Gehorsam
Gehorsam
Natürliche Ordnung:
Schon in der natürlichen Ordnung finden wir in der menschlichen Gesellschaft nach allen Seiten hin eine weitgehende Gliederung, verschiedener Abstufungen des Alters und der Stände, eine allseitige Über und Unterordnung der einzelnen Menschen zueinander.
Diese Ordnung bringt es naturnotwendig mit sich, dass die Höhern durch ihren Willen auf die Niedrigern einwirken. Dies ist eine weise Einrichtung, die der Schöpfer getroffen hat, um so den glücklichen Bestand der menschlichen Gesellschaft und das Wohl jedes einzelnen zu ermöglichen.
Kein Reich, keine Stadt, keine Gemeinde, keine Familie kann auf die Dauer bestehen, wenn darin kein Gehorsam herrscht und keine Unterwerfung der einzelnen unter ihr Haupt geübt wird.
Zucht, Ordnung und Unterwürfigkeit ist nun mal das Grundgesetz, das Gott der Herr für die irdische Wohlfahrt der Menschen festgesetzt hat. Dies erkannte bereits Sophokles, ein alter Heide.
Dieser Weltweise tat den Ausspruch: „Der Geist der Zucht und der Ordnung, der gehorchen will, macht stark und fest den Krieger, segnet Volk und Land.“ So ist also der Gehorsam schon in der natürlichen Ordnung die Grundlage des wahren Glückes der Menschen.
Übernatürliche Ordnung:
Aber weit vortrefflicher noch erscheint der Gehorsam in der übernatürlichen Ordnung. Im Licht des Glaubens nehmen Eltern, Lehrer, geistliche und weltliche Vorgesetzte eine geheiligte Stellung ein.
Sie sind die Diener des unendlichen Gottes; sie vertreten an uns die Stelle des Königs des Himmels und der Erde.
Gott der Herr hat sie mit seiner Macht bekleidet; er hat auf sie sein eigenes Ansehen übertragen, damit sie uns als seine Stellvertreter befehlen, uns seinen heiligen Willen kundtun und uns leiten und lenken.

• QUELLENMATERIAL:
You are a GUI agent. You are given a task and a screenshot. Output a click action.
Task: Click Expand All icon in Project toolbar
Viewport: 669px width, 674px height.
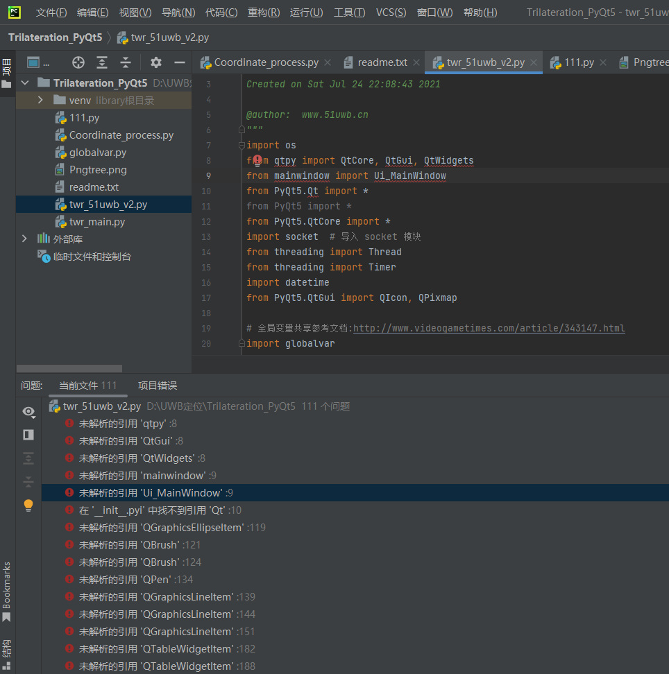[x=102, y=62]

• WAS ZU TUN IST:
Setzen Sie den Text über den Gehorsam im Anschluss an seinen letzten Satz fort.

• ANTWORT:
Es gibt keine Gewalt“, schreibt der Apostel, „außer von Gott; die aber, welche bestehen, sind von Gott gesetzt. Darum ist es eure Pflicht, untertan zu sein, nicht nur um der Strafe willen, sondern auch des Gewissens wegen“ (Röm 13, 1.5). „Der Gehorsam, der den Oberen erwiesen wird, ist Gott geleistet“ (Hl. Basilius).
„Wer seinen Vorgesetzten gehorcht, gehorcht Jesu Christo selbst“ (Hl. Johann de la Salle). Würden wir davon lebendig durchdrungen sein, dass die Vorgesetzten im Namen Gottes gebieten und gleichsam eine Majestät von Gottes Gnaden sind; würden wir in ihnen nicht so fast Menschen schauen als vielmehr Gott, der durch sie zu uns spricht: wie leicht würde uns der Gehorsam fallen und welche Achtung und Ehrfurcht würden wir überall gegen unsere Vorgesetzten an den Tag legen!
Segensreiche Früchte:
Im Licht des Glaubens ist dann überaus vortrefflich wegen seiner segensreichen Früchte.
Der Gehorsam schließt ein ganzes Blumensträußchen von Tugendakten und Tugenden in sich. Wenn man gehorcht, muß man aus dem Glauben leben; man muß sich abtöten und überwinden, Demut und Geduld üben, sich von reinen Beweggründen leiten lassen.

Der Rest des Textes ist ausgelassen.